PHP: PHP Hackathon Hackers Preprocessor

Inspiration

Almost all moderation tools work to moderate after a post has been placed. For large groups such as Hackathon Hackers this can be a problem in terms of allowing banned users back into the group or allowing new users to post. Usually this is remedied via waiting for approval by admin, but this creates more lag.

If there was a way to predict how controversial a post might be based on it's content, we could create automated moderators that could offer advice to make posts better recived in a given group.

What it does

By analyzing the posting history of any given facebook group, parsing the text, the comments, the likes, and the reactions to those posts, we can train a bot using Bayes probabilities at the how on a scale of 0 to 1 each post would score given categories like controversial, success rate, negative feedback, etc.

How we built it

We used facebook Graph API to fetch posts from Hackathon Hackers. We then trained a Naive Bayes (independent probability model) bot on a set of data marked popular / not popular by a simple 'likes' algorigthm. We then ran it through a set of test data for which we were able to analyze the accuracy at which it correctly identified good posts from bad.

**TO-DO LIST**
(A) Condense the paragraph in the project write-up that begins "Almost all moderation tools" into a shorter version that keeps its main facts.
(B) Reproduce the passage of the project write-up between "Almost all moderation" and "a given group.", inclusive, word for word.

**RECORDED INFORMATION**
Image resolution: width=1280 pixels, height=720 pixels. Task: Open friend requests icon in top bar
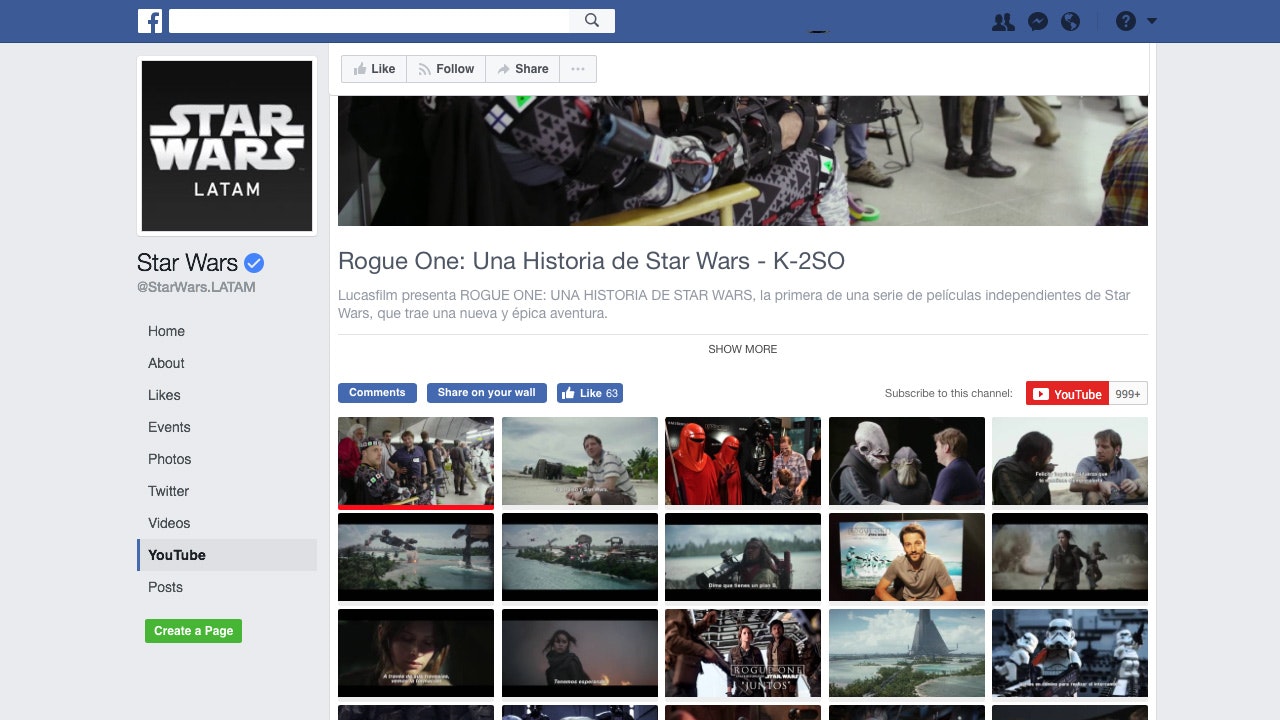point(1003,20)
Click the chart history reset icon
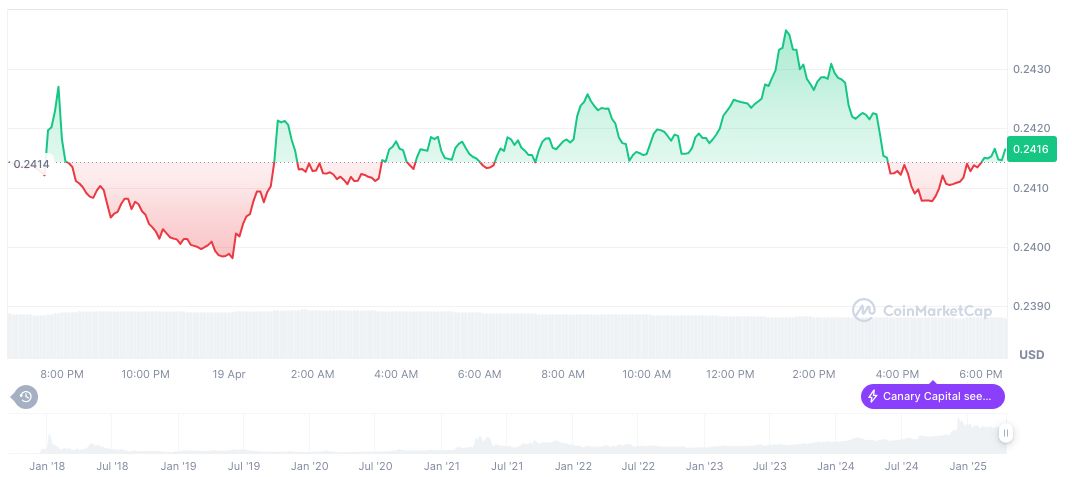 (26, 397)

**EXPECTED ANSWERS**
(A) Most moderation tools act only after a post is published. In large groups like Hackathon Hackers, this can let banned users back in or allow new users to post. Admin approval is the usual fix, but it adds lag.

(B)
Almost all moderation tools work to moderate after a post has been placed. For large groups such as Hackathon Hackers this can be a problem in terms of allowing banned users back into the group or allowing new users to post. Usually this is remedied via waiting for approval by admin, but this creates more lag.

If there was a way to predict how controversial a post might be based on it's content, we could create automated moderators that could offer advice to make posts better recived in a given group.